Passage shown:
************

ChatGPT Reaches 100 Million Monthly Users in January

According to a new study by the analytics firm UBS (via Reuters and CBS), the ChatGPT chatbot developed by OpenAI has surpassed 100 million active users within a month. The chatbot, which was made available to the public on November 30 of last year, gained 57 million users within its first month, reaching a daily user count of 13 million by January.

For comparison, it took TikTok nine months to reach the 100 million monthly user mark despite its popularity, especially among young people. UBS analyst Lloyd Walmsley also noted that Meta’s Instagram took two and a half years to achieve the same milestone. However, it remains to be seen if ChatGPT can sustain this level of interest in the coming months. “The next question, obviously, is how resilient these numbers will be. There may be a segment of people who visited just out of curiosity,” added Walmsley.

ChatGPT provides users with natural, human-like responses to queries, which has raised concerns among educators that students could use it to cheat. Despite still facing significant issues with accuracy—“Programs like ChatGPT are notoriously prone to generating biased, harmful, and factually incorrect content,” notes an MIT Tech Review article—no other publicly available chatbot currently offers comparable capabilities. This reportedly alarmed Google executives to the point of declaring a “code red,” speeding up the development of the company’s own AI. The tech giant is working on several potential competitors to ChatGPT, including a chatbot for search, and plans to showcase 20 AI products this year.

At present, ChatGPT remains free to use, and OpenAI does not appear to plan on fully restricting access or making it paid-only. However, the developer does intend to monetize the service and has already begun testing a $20-per-month paid plan called ChatGPT Plus, which offers faster response times and priority access to new features.

************

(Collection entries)
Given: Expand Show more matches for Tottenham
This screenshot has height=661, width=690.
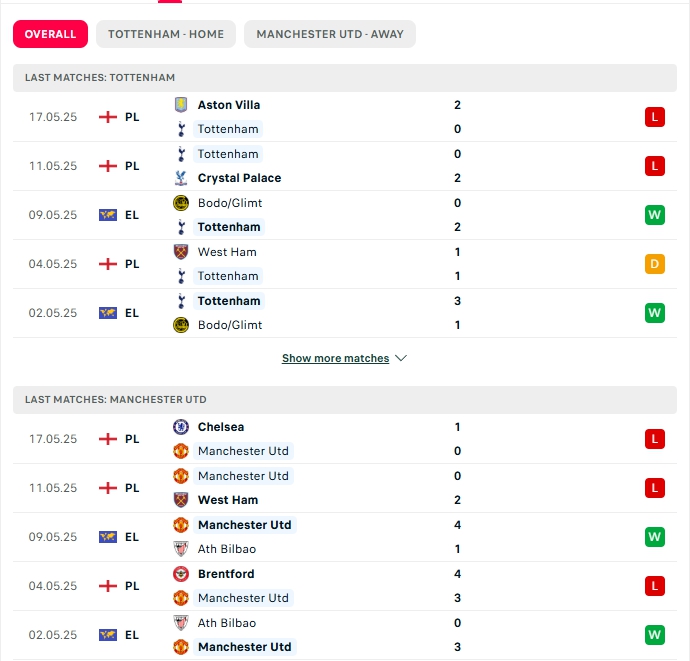Looking at the screenshot, I should click(x=335, y=358).
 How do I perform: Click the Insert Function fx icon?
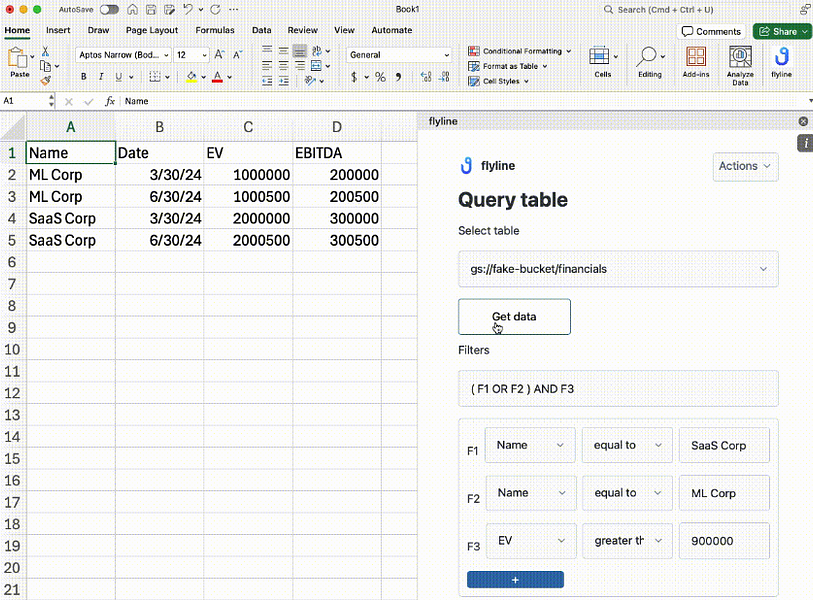coord(110,101)
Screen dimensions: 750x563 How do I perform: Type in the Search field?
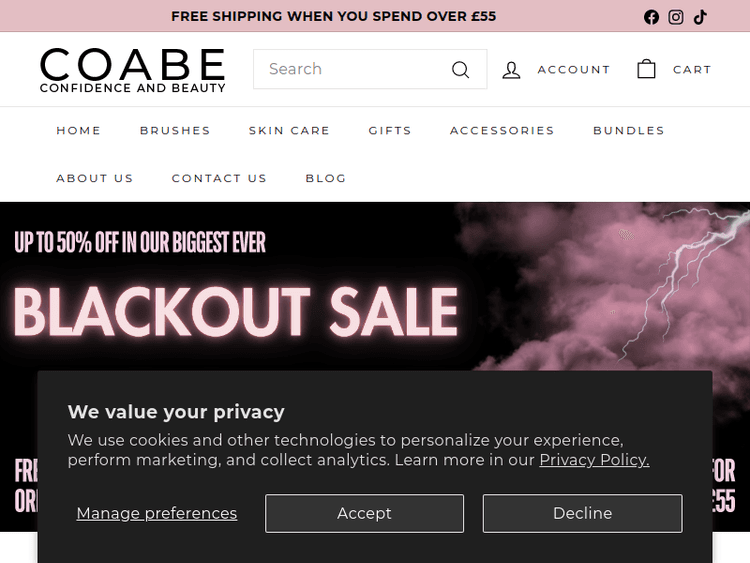350,69
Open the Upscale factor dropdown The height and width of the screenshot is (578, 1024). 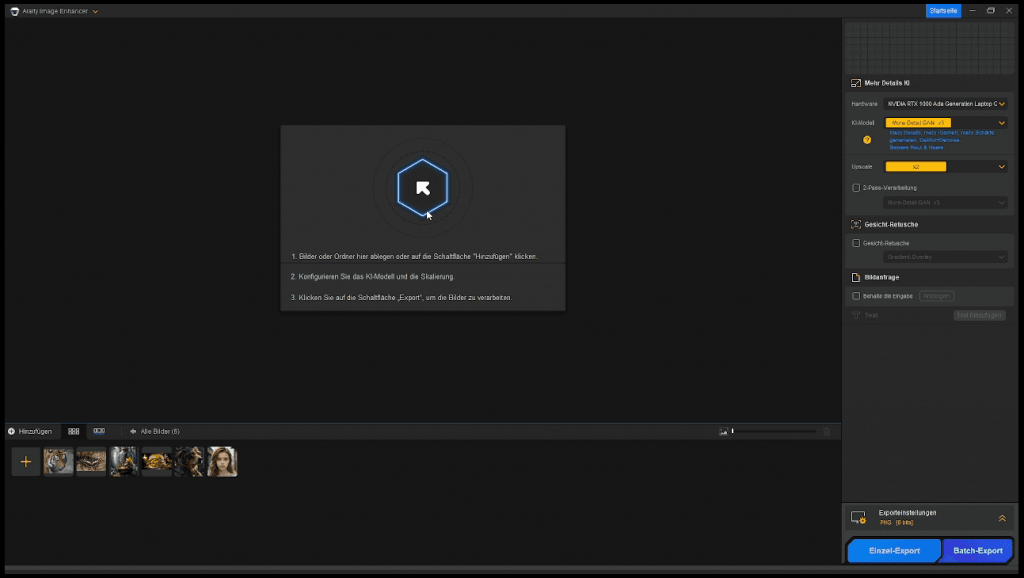pyautogui.click(x=944, y=167)
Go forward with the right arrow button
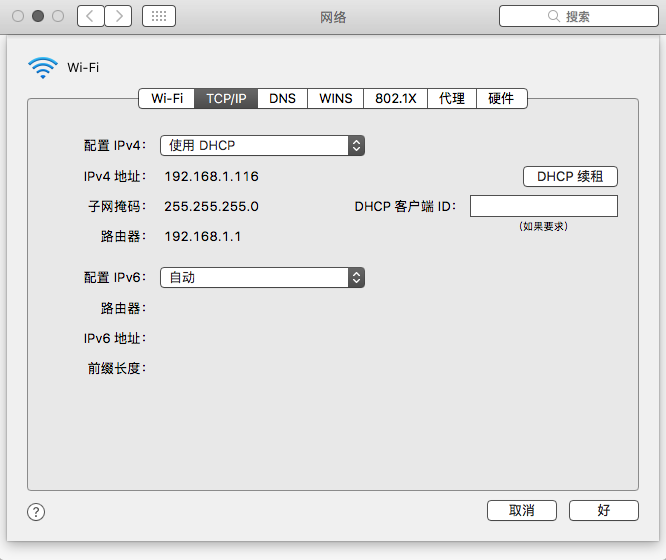This screenshot has height=560, width=666. (x=118, y=16)
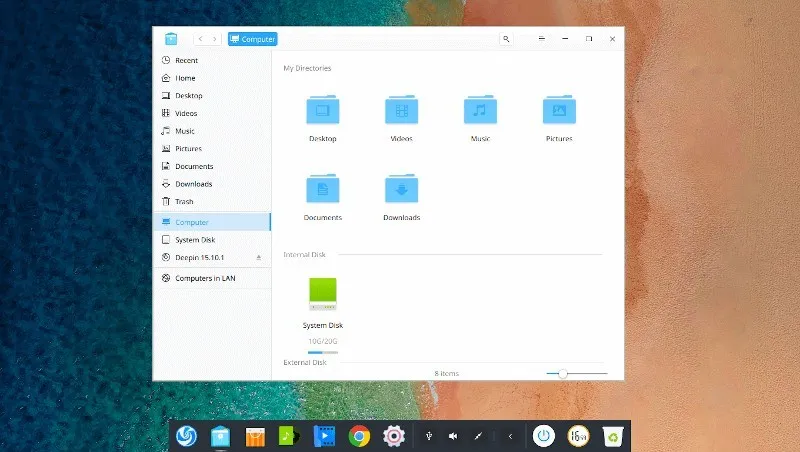Open the Pictures folder icon
800x452 pixels.
pos(559,110)
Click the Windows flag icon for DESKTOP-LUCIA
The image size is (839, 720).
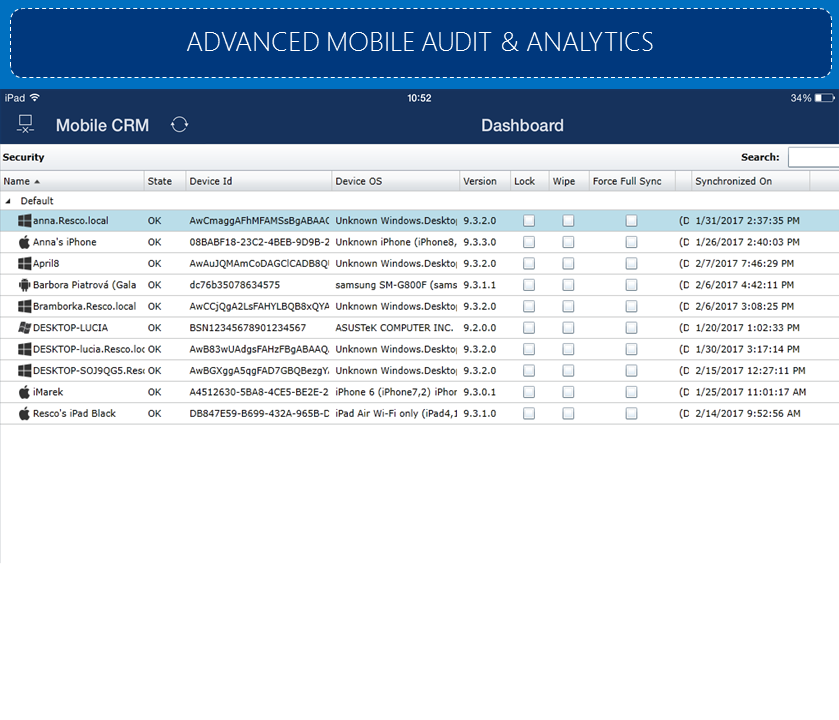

************

According to the ChatGPT article, how long did it take TikTok to reach 100 million monthly users? Rely only on the text for this.

Nine months.